→ PROBLEM STATEMENT:
Output only the lines below from the one containing "Task: Minimize the Draft283.fft window" to the one containing "This screenshot has width=499, height=335.", exactly as written, both ends kept.

→ EXTRACTED RECORDS:

■ ■ ■ ■

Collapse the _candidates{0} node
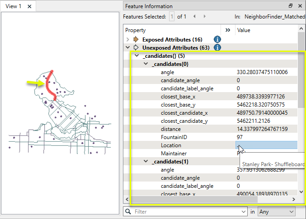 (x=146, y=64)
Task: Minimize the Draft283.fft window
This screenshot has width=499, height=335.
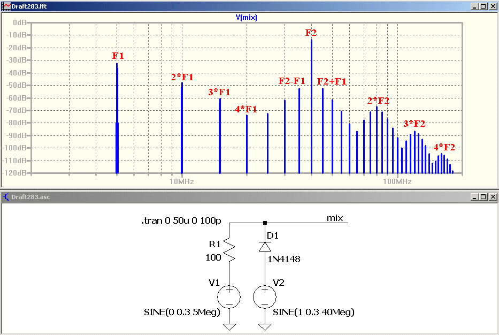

■ ■ ■ ■

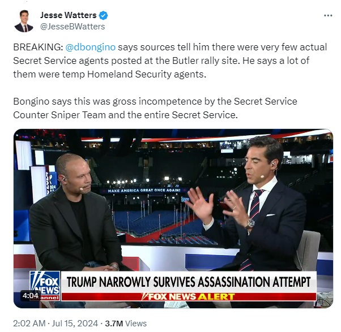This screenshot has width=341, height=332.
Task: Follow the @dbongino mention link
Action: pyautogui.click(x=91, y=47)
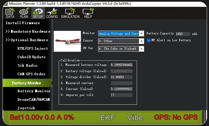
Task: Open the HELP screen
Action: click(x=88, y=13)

■ ■ ■ ■

→ ANSWER FOR THIS EXERCISE:
Task: Minimize the Draft283.fft window
This screenshot has width=499, height=335.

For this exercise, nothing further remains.